Embracing the Pediatric Home Health Care Market
There are several reasons to enter or expand existing services in the pediatric home health care market in the near future:
1. The safety of the pediatric market. Like Medicare, Medicaid will naturally have downward pressure on reimbursement rates. This has, and will continue to manifest itself, in variability of all reimbursements in all of Medicaid including pediatric services, depending on numerous factors. What is different at the pediatric level is that there is a greater willingness for change when a product or service rate become unreasonable.
This is willingness to change is driven by two factors. The first is unlike Medicare, Medicaid providers have greater access to their state legislators.
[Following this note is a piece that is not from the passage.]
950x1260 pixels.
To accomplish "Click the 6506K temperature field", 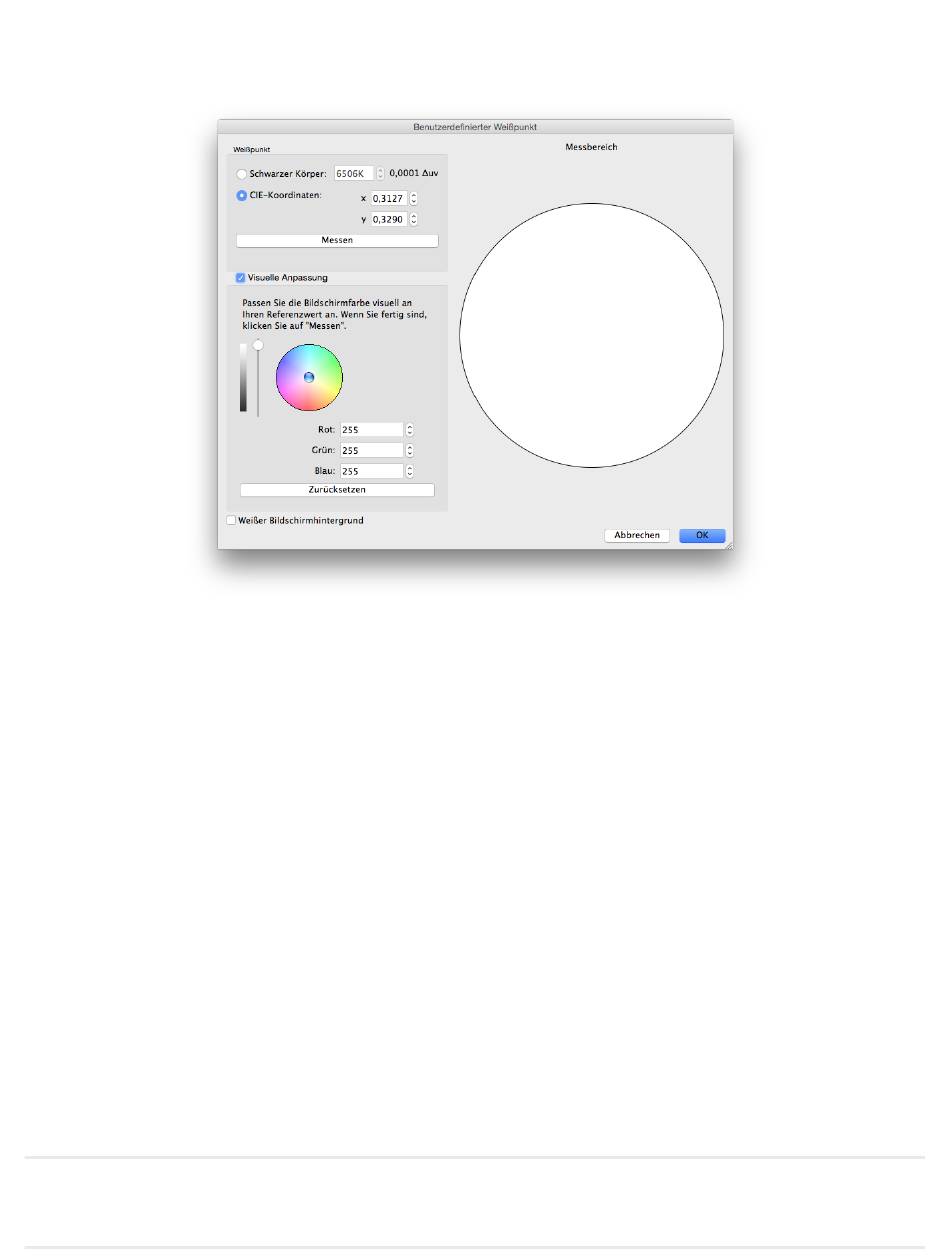I will point(354,173).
Not that they do not have access to their congressman or senator, but that the state representatives are much easier to access and to convey a message as opposed to a U.S. senator who represents half an entire state versus county.
The second is that there is a greater willingness to make changes to a state-managed program. Unlike Medicare, Medicaid is less bureaucratic in nature, with less red tape, and greater administrative freedom at the local level. Also, when a Medicaid policy change negatively impacts children and causes loss of access, or worse loss of life, there is an inevitable hue and cry. Usually watchdog groups and DMEs themselves can draw a direct line to the policy in question and the negative impact it has had to a child’s life. This in its self is usually enough motivation for an elected official to change his or her policy to favor increased reimbursement for pediatric home health care services.
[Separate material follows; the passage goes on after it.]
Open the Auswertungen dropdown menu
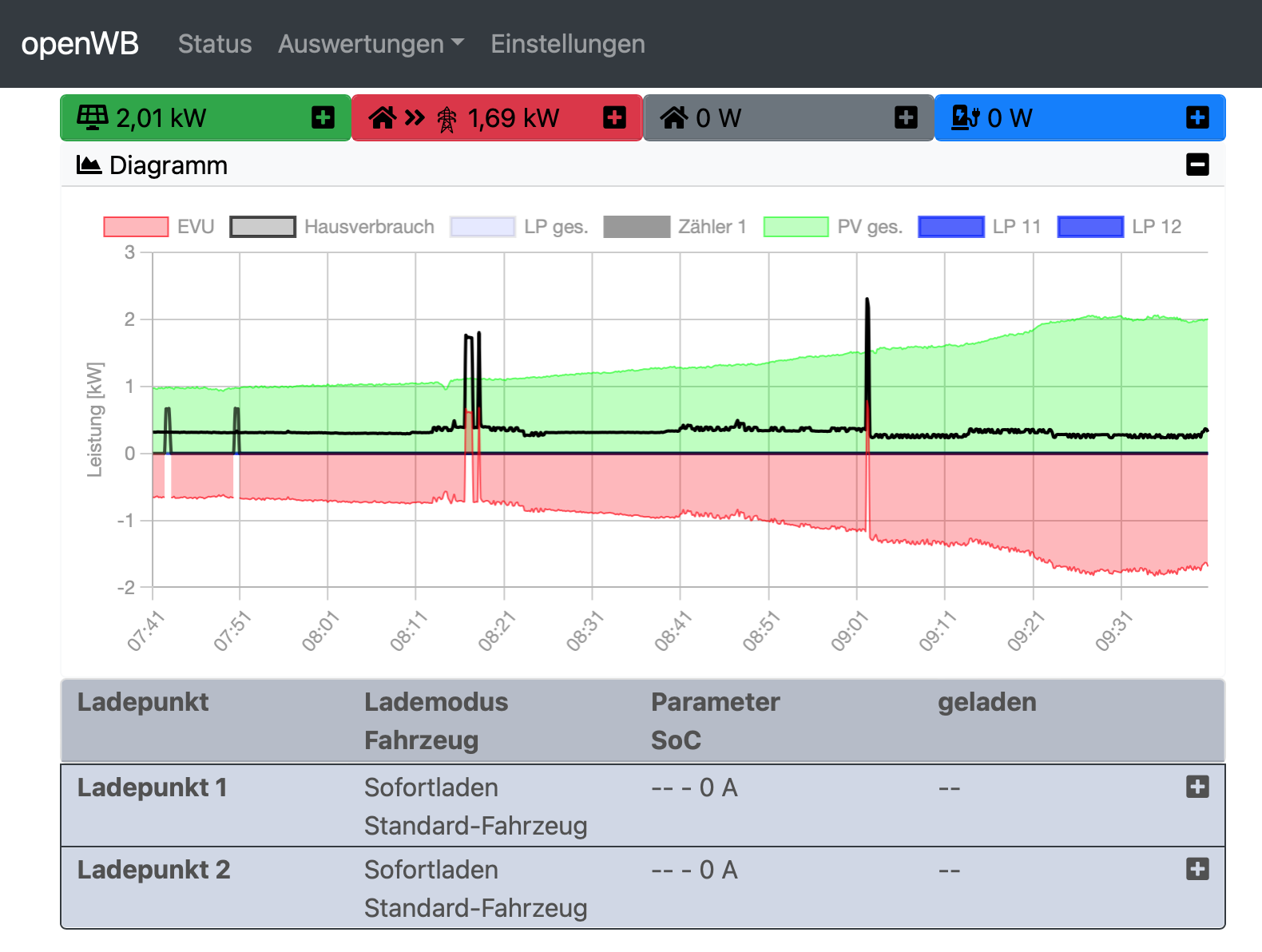1262x952 pixels. click(x=371, y=44)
2. The increased reliance of state Medicaid programs on MCOs. This trend will exclude more and more providers while rewarding those that can adapt. MCOs will be looking for ways to let fewer providers into their networks as well as exclude existing providers that do not meet their increasingly sophisticated data requirements. Providers that have the ability to demonstrate their superiority of clinical care will stand out by being a greater value to the MCO, giving these DMEs a seat at the MCO’s table. Because MCOs prefer a smaller network of qualified providers, those that receive in-network contracts will enjoy a company-wide advantage, including expansion into new services such as pediatric home health care, if they are not already a provider, or further growth if they already offer these services.
3. The ability to affect positive social change. Most of us entered this field because we felt good from helping our fellow humans in need at the same time we built a company that could provide sustainable benefit for ourselves, our employees, and our larger communities. Successfully addressing the complex medical needs of infants and children takes the positive impact of our work to a whole new level. There are very few things more rewarding than knowing that you are an instrumental part of a team that fundamentally changes or saves a child’s life, while also helping a family as they may struggle to provide a healthy environment with modest resources.
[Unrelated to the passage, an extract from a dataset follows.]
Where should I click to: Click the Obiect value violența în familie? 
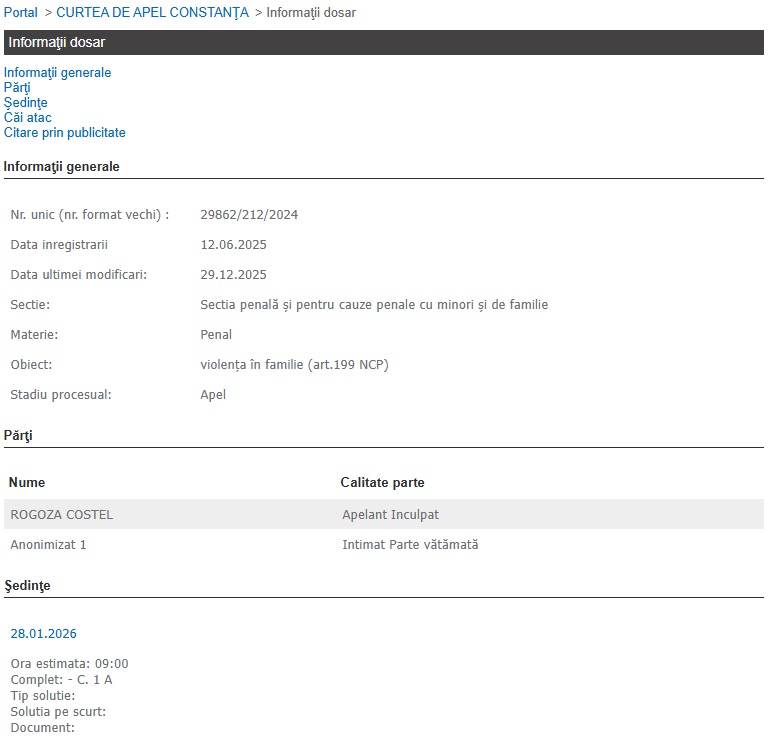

4. The ability to demonstrate clinical prowess in an area of great need. This will not only set you apart from other competitors in the market but will help you recruit and retain the talent from top to bottom, as well as win you accolades from families, competitors and payers in you market. The leverage you can gain when negotiating contracts with insurance providers and health plans provides immediate benefit as well as strengthening your position for the long-term.
The pediatric home health care market offers a multitude of possibilities for DME entrepreneurs. What do you do if you find yourself lacking the clinical depth you need as a provider but still want the aforementioned advantages for your company? The most effective way to enter the pediatric home health care arena is to acquire a company in the space, and there are plenty of opportunities to do so in today’s marketplace.